▶ [Problem details]:
In full and without alteration, write out the lines below.
Supplied data Start Marker
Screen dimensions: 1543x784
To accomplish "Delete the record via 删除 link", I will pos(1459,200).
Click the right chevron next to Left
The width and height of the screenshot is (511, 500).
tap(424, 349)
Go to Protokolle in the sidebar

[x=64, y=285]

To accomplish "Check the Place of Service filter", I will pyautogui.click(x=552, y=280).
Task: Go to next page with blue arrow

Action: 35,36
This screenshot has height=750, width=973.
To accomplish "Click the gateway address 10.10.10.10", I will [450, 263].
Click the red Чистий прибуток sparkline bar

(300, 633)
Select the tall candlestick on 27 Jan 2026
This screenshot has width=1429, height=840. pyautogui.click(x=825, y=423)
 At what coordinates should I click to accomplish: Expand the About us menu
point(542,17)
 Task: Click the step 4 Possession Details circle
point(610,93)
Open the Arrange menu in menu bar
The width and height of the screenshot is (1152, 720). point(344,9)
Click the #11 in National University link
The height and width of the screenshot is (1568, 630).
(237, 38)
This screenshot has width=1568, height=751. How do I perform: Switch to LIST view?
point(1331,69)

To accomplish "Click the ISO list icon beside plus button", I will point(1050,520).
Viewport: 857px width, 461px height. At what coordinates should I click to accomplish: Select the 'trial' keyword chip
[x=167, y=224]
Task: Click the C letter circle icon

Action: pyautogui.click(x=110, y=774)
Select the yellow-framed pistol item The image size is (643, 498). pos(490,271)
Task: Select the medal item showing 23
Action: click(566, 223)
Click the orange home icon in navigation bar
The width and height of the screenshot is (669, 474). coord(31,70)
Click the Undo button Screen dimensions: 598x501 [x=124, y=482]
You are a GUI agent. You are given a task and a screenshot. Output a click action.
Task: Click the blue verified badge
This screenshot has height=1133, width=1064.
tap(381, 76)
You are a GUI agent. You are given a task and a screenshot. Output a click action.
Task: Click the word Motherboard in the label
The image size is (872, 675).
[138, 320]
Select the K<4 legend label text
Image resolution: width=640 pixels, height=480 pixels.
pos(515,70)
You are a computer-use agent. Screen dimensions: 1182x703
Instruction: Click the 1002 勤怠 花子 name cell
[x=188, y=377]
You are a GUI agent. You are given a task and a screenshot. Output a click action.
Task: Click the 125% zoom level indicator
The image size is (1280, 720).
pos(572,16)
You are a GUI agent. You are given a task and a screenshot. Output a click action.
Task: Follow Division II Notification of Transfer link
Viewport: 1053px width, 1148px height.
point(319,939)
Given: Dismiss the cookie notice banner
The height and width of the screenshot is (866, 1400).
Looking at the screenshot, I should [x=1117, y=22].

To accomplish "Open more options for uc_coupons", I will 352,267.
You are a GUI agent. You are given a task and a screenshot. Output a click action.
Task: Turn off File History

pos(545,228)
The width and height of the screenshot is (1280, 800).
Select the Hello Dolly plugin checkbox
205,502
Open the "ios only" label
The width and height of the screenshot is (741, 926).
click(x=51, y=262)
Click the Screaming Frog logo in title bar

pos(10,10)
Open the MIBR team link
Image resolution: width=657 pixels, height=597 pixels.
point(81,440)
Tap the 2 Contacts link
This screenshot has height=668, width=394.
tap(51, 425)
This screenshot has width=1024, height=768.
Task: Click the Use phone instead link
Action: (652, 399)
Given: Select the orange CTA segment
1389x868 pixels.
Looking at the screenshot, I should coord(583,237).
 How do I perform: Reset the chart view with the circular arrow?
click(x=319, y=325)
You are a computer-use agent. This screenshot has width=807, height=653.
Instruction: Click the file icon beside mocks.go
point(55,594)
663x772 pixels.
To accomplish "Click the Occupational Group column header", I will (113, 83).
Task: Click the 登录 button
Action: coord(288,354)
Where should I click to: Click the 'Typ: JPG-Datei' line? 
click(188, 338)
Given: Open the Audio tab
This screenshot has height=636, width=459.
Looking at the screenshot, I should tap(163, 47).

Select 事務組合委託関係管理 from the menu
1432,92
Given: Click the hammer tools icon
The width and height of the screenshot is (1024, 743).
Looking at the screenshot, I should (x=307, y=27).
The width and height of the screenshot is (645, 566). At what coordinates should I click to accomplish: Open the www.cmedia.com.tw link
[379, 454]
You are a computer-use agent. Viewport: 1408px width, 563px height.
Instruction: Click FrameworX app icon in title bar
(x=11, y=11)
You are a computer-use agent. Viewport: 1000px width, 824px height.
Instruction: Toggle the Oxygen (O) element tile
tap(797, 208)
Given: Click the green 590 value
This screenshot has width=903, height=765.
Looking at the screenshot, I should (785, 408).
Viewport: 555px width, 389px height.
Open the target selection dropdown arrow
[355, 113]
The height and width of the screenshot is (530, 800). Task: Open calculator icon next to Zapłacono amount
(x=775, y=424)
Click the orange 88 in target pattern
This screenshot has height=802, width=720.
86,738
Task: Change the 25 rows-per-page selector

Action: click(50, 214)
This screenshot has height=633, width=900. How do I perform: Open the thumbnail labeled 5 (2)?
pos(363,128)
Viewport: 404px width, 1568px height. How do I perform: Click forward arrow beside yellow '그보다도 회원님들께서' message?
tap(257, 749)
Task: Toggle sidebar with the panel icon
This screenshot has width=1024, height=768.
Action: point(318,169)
Supplied data End Marker
▶ [Task output]:
Screen dimensions: 1543x784
To accomplish "Delete the record via 删除 link", I will pos(1459,200).
Click the right chevron next to Left
The width and height of the screenshot is (511, 500).
tap(424, 349)
Go to Protokolle in the sidebar

[x=64, y=285]

To accomplish "Check the Place of Service filter", I will pyautogui.click(x=552, y=280).
Task: Go to next page with blue arrow

Action: 35,36
This screenshot has height=750, width=973.
To accomplish "Click the gateway address 10.10.10.10", I will [450, 263].
Click the red Чистий прибуток sparkline bar

(300, 633)
Select the tall candlestick on 27 Jan 2026
This screenshot has width=1429, height=840. pyautogui.click(x=825, y=423)
 At what coordinates should I click to accomplish: Expand the About us menu
point(542,17)
 Task: Click the step 4 Possession Details circle
point(610,93)
Open the Arrange menu in menu bar
The width and height of the screenshot is (1152, 720). point(344,9)
Click the #11 in National University link
The height and width of the screenshot is (1568, 630).
(237, 38)
This screenshot has width=1568, height=751. How do I perform: Switch to LIST view?
point(1331,69)

To accomplish "Click the ISO list icon beside plus button", I will point(1050,520).
Viewport: 857px width, 461px height. At what coordinates should I click to accomplish: Select the 'trial' keyword chip
[x=167, y=224]
Task: Click the C letter circle icon

Action: pyautogui.click(x=110, y=774)
Select the yellow-framed pistol item The image size is (643, 498). pos(490,271)
Task: Select the medal item showing 23
Action: click(566, 223)
Click the orange home icon in navigation bar
The width and height of the screenshot is (669, 474). coord(31,70)
Click the Undo button Screen dimensions: 598x501 [x=124, y=482]
You are a GUI agent. You are given a task and a screenshot. Output a click action.
Task: Click the blue verified badge
This screenshot has height=1133, width=1064.
tap(381, 76)
You are a GUI agent. You are given a task and a screenshot. Output a click action.
Task: Click the word Motherboard in the label
The image size is (872, 675).
[138, 320]
Select the K<4 legend label text
Image resolution: width=640 pixels, height=480 pixels.
pos(515,70)
You are a computer-use agent. Screen dimensions: 1182x703
Instruction: Click the 1002 勤怠 花子 name cell
[x=188, y=377]
You are a GUI agent. You are given a task and a screenshot. Output a click action.
Task: Click the 125% zoom level indicator
The image size is (1280, 720).
pos(572,16)
You are a GUI agent. You are given a task and a screenshot. Output a click action.
Task: Follow Division II Notification of Transfer link
Viewport: 1053px width, 1148px height.
point(319,939)
Given: Dismiss the cookie notice banner
The height and width of the screenshot is (866, 1400).
Looking at the screenshot, I should [x=1117, y=22].

To accomplish "Open more options for uc_coupons", I will 352,267.
You are a GUI agent. You are given a task and a screenshot. Output a click action.
Task: Turn off File History

pos(545,228)
The width and height of the screenshot is (1280, 800).
Select the Hello Dolly plugin checkbox
205,502
Open the "ios only" label
The width and height of the screenshot is (741, 926).
click(x=51, y=262)
Click the Screaming Frog logo in title bar

pos(10,10)
Open the MIBR team link
Image resolution: width=657 pixels, height=597 pixels.
point(81,440)
Tap the 2 Contacts link
This screenshot has height=668, width=394.
tap(51, 425)
This screenshot has width=1024, height=768.
Task: Click the Use phone instead link
Action: (652, 399)
Given: Select the orange CTA segment
1389x868 pixels.
Looking at the screenshot, I should coord(583,237).
 How do I perform: Reset the chart view with the circular arrow?
click(x=319, y=325)
You are a computer-use agent. This screenshot has width=807, height=653.
Instruction: Click the file icon beside mocks.go
point(55,594)
663x772 pixels.
To accomplish "Click the Occupational Group column header", I will (113, 83).
Task: Click the 登录 button
Action: coord(288,354)
Where should I click to: Click the 'Typ: JPG-Datei' line? 
click(188, 338)
Given: Open the Audio tab
This screenshot has height=636, width=459.
Looking at the screenshot, I should tap(163, 47).

Select 事務組合委託関係管理 from the menu
1432,92
Given: Click the hammer tools icon
The width and height of the screenshot is (1024, 743).
Looking at the screenshot, I should (x=307, y=27).
The width and height of the screenshot is (645, 566). At what coordinates should I click to accomplish: Open the www.cmedia.com.tw link
[379, 454]
You are a computer-use agent. Viewport: 1408px width, 563px height.
Instruction: Click FrameworX app icon in title bar
(x=11, y=11)
You are a computer-use agent. Viewport: 1000px width, 824px height.
Instruction: Toggle the Oxygen (O) element tile
tap(797, 208)
Given: Click the green 590 value
This screenshot has width=903, height=765.
Looking at the screenshot, I should (785, 408).
Viewport: 555px width, 389px height.
Open the target selection dropdown arrow
[355, 113]
The height and width of the screenshot is (530, 800). Task: Open calculator icon next to Zapłacono amount
(x=775, y=424)
Click the orange 88 in target pattern
This screenshot has height=802, width=720.
86,738
Task: Change the 25 rows-per-page selector

Action: click(50, 214)
This screenshot has height=633, width=900. How do I perform: Open the thumbnail labeled 5 (2)?
pos(363,128)
Viewport: 404px width, 1568px height. How do I perform: Click forward arrow beside yellow '그보다도 회원님들께서' message?
tap(257, 749)
Task: Toggle sidebar with the panel icon
This screenshot has width=1024, height=768.
Action: point(318,169)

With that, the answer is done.